In plain terms: Is sugar uniquely fattening/diabetogenic beyond its calories?

Refuted Metabolic & Cardiometabolic 🔬 Includes disconfirming

Part of: • Added sugar

RefutedContestedStrong support
consensus score -0.70

Sugar especially in beverages robustly raises weight and diabetes risk, but controlled trials show this is largely a calorie effect — isocaloric swaps do not change body weight — so independent-of-calories is not supported for adiposity, though an added-uric-acid pathway remains a live mechanistic hypothesis.

Evidence ladder

How far up the ladder this claim has climbed. A high consensus on a low rung means "consistent so far," not "proven in people."
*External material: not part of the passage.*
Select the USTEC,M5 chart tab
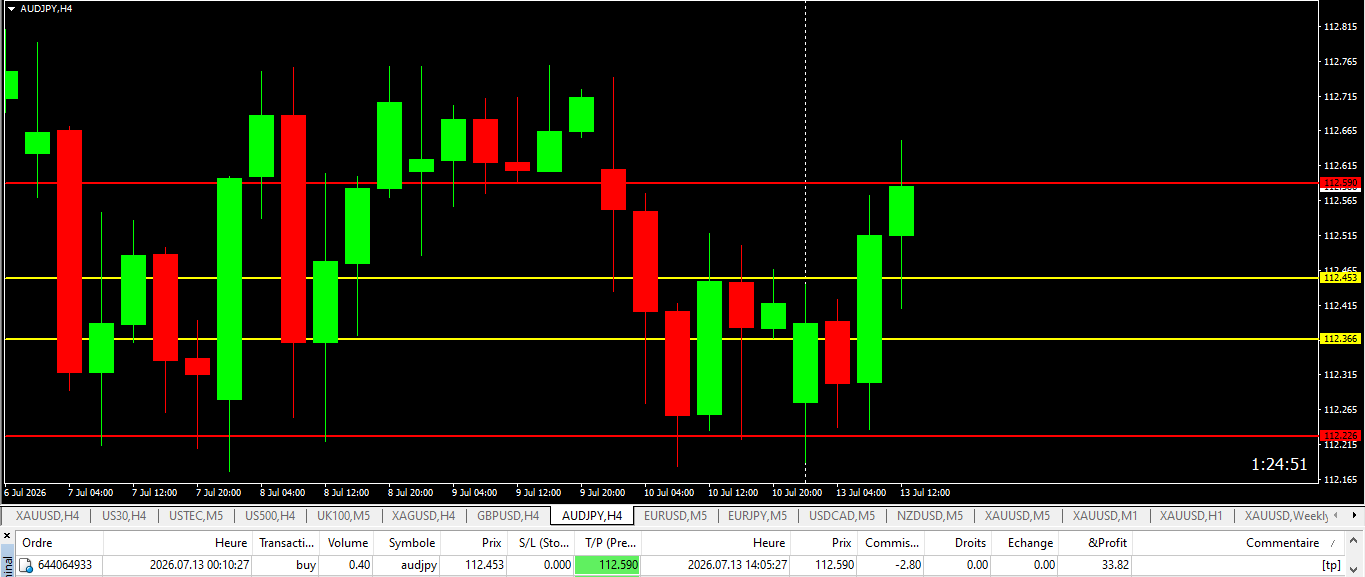Image resolution: width=1365 pixels, height=577 pixels. [196, 516]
Top evidence so far: All trials, pooled (Meta-analysis)

MechanismIn-vitroAnimalObservationalRCTMeta-analysis

How the studies fall

2 support 5 contradict 0 tested null 2 mixed · 9 sources, 7 independent groups

The evidence (9)

SourceGradeStanceQualityFinding
Evans
2017 · Am J Clin Nutr
meta-analysis contradicts moderate Meta-analysis finds isocaloric fructose replacement lowers postprandial glucose/insulin without raising triglycerides, arguing against unique harm.
Hall
2017 · Eur J Clin Nutr
RCT contradicts high Controlled inpatient feeding studies falsified key predictions of the carbohydrate-insulin (isocaloric not equal isometabolic) model; deemed too simplistic.
Tappy
2018 · Nutrients
meta-analysis mixed moderate ANSES systematic review links sugar to weight gain largely via total energy intake, though fructose independently raises triglycerides above ~50 g/day.
Evans
2017 · Am J Clin Nutr
meta-analysis contradicts moderate Meta-analysis finds chronic isocaloric fructose substitution has little effect on fasting glucose, insulin, or triglycerides.
Hall
2019 · Cell Metab
RCT mixed high Ultra-processed diets (sugar-rich) drove about 500 kcal/day overeating and weight gain vs matched unprocessed — but via increased calorie INTAKE, supporting a calorie-mediated route, not a calorie-independent one.
Te Morenga
2012 · BMJ
meta-analysis contradicts high RCTs: reducing sugars lowered weight and increasing sugars raised it, but ISOCALORIC exchange of sugars for other carbohydrate produced NO weight change — effect is via excess energy, not a sugar-specific pathway.
Basu
2013 · PLoS One
observational supports low Ecological analysis of 175 countries: +150 kcal/day sugar availability associated with +1.1% diabetes prevalence independent of obesity/calories — ecological design cannot establish individual causation.
Sievenpiper
2012 · Ann Intern Med
meta-analysis contradicts high Meta-analysis of controlled feeding trials finds fructose causes no weight gain when substituted isocalorically, only under excess calories.
Johnson
2013 · Diabetes
mechanism supports low Proposes fructose-derived uric acid causes mitochondrial oxidative stress and fat accumulation independent of excessive caloric intake — mechanistic/animal hypothesis, not proven in humans.